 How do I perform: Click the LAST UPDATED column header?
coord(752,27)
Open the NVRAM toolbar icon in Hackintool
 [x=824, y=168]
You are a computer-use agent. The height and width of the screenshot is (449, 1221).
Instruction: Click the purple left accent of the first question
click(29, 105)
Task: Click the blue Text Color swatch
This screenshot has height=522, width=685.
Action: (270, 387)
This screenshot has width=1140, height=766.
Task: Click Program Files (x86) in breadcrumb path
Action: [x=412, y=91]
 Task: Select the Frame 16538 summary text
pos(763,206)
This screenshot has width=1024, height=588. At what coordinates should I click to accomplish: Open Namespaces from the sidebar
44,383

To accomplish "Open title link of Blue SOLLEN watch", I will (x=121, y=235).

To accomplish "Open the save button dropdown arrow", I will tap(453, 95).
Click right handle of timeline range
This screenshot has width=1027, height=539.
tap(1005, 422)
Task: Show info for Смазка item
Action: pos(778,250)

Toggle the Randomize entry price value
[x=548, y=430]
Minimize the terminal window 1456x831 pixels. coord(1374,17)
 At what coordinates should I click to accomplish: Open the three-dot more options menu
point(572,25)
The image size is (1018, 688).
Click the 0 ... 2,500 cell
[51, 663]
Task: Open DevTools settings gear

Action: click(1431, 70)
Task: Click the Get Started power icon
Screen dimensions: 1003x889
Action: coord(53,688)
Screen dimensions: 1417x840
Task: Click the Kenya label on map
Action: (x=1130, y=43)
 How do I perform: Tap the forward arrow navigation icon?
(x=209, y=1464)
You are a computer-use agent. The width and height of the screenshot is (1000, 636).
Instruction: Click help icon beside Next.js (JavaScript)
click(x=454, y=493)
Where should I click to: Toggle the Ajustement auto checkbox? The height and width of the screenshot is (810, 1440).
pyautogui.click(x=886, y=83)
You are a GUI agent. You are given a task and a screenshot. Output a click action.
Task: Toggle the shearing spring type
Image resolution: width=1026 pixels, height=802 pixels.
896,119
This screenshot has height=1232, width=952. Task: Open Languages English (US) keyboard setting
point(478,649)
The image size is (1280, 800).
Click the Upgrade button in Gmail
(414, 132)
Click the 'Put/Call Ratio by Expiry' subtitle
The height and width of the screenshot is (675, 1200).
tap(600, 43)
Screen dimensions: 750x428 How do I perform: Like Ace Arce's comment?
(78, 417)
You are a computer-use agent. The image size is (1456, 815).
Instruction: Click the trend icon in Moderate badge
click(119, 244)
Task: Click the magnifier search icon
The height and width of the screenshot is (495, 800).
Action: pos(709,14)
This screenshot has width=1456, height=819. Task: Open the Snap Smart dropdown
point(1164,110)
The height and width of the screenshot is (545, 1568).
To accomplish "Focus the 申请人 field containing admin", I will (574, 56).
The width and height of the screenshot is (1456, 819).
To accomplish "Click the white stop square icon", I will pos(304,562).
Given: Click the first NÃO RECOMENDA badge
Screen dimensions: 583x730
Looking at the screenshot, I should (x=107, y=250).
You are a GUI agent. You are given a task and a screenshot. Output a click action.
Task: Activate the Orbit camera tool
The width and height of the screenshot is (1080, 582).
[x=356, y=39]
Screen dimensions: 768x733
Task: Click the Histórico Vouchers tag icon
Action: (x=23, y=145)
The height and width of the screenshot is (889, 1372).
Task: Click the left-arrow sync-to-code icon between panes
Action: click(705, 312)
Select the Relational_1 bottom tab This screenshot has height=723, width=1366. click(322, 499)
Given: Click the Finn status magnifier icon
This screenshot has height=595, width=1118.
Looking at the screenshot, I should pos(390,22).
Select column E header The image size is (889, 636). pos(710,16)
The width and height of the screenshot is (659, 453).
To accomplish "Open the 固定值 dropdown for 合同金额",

▶ _CHALLENGE_: Swap "computer-use agent" for "desktop agent" in every one of the records above, and leave all other text unchanged.

▶ _COMPLETE OUTPUT_:
 How do I perform: Click the LAST UPDATED column header?
coord(752,27)
Open the NVRAM toolbar icon in Hackintool
 [x=824, y=168]
You are a desktop agent. The height and width of the screenshot is (449, 1221).
Instruction: Click the purple left accent of the first question
click(29, 105)
Task: Click the blue Text Color swatch
This screenshot has height=522, width=685.
Action: (270, 387)
This screenshot has width=1140, height=766.
Task: Click Program Files (x86) in breadcrumb path
Action: [x=412, y=91]
 Task: Select the Frame 16538 summary text
pos(763,206)
This screenshot has width=1024, height=588. At what coordinates should I click to accomplish: Open Namespaces from the sidebar
44,383

To accomplish "Open title link of Blue SOLLEN watch", I will (x=121, y=235).

To accomplish "Open the save button dropdown arrow", I will tap(453, 95).
Click right handle of timeline range
This screenshot has width=1027, height=539.
tap(1005, 422)
Task: Show info for Смазка item
Action: pos(778,250)

Toggle the Randomize entry price value
[x=548, y=430]
Minimize the terminal window 1456x831 pixels. coord(1374,17)
 At what coordinates should I click to accomplish: Open the three-dot more options menu
point(572,25)
The image size is (1018, 688).
Click the 0 ... 2,500 cell
[51, 663]
Task: Open DevTools settings gear

Action: click(1431, 70)
Task: Click the Get Started power icon
Screen dimensions: 1003x889
Action: coord(53,688)
Screen dimensions: 1417x840
Task: Click the Kenya label on map
Action: (x=1130, y=43)
 How do I perform: Tap the forward arrow navigation icon?
(x=209, y=1464)
You are a desktop agent. The width and height of the screenshot is (1000, 636).
Instruction: Click help icon beside Next.js (JavaScript)
click(x=454, y=493)
Where should I click to: Toggle the Ajustement auto checkbox? The height and width of the screenshot is (810, 1440).
pyautogui.click(x=886, y=83)
You are a GUI agent. You are given a task and a screenshot. Output a click action.
Task: Toggle the shearing spring type
Image resolution: width=1026 pixels, height=802 pixels.
896,119
This screenshot has height=1232, width=952. Task: Open Languages English (US) keyboard setting
point(478,649)
The image size is (1280, 800).
Click the Upgrade button in Gmail
(414, 132)
Click the 'Put/Call Ratio by Expiry' subtitle
The height and width of the screenshot is (675, 1200).
tap(600, 43)
Screen dimensions: 750x428 How do I perform: Like Ace Arce's comment?
(78, 417)
You are a desktop agent. The image size is (1456, 815).
Instruction: Click the trend icon in Moderate badge
click(119, 244)
Task: Click the magnifier search icon
The height and width of the screenshot is (495, 800).
Action: pos(709,14)
This screenshot has width=1456, height=819. Task: Open the Snap Smart dropdown
point(1164,110)
The height and width of the screenshot is (545, 1568).
To accomplish "Focus the 申请人 field containing admin", I will (574, 56).
The width and height of the screenshot is (1456, 819).
To accomplish "Click the white stop square icon", I will pos(304,562).
Given: Click the first NÃO RECOMENDA badge
Screen dimensions: 583x730
Looking at the screenshot, I should (x=107, y=250).
You are a GUI agent. You are given a task and a screenshot. Output a click action.
Task: Activate the Orbit camera tool
The width and height of the screenshot is (1080, 582).
[x=356, y=39]
Screen dimensions: 768x733
Task: Click the Histórico Vouchers tag icon
Action: (x=23, y=145)
The height and width of the screenshot is (889, 1372).
Task: Click the left-arrow sync-to-code icon between panes
Action: click(705, 312)
Select the Relational_1 bottom tab This screenshot has height=723, width=1366. click(322, 499)
Given: Click the Finn status magnifier icon
This screenshot has height=595, width=1118.
Looking at the screenshot, I should pos(390,22).
Select column E header The image size is (889, 636). pos(710,16)
The width and height of the screenshot is (659, 453).
To accomplish "Open the 固定值 dropdown for 合同金额",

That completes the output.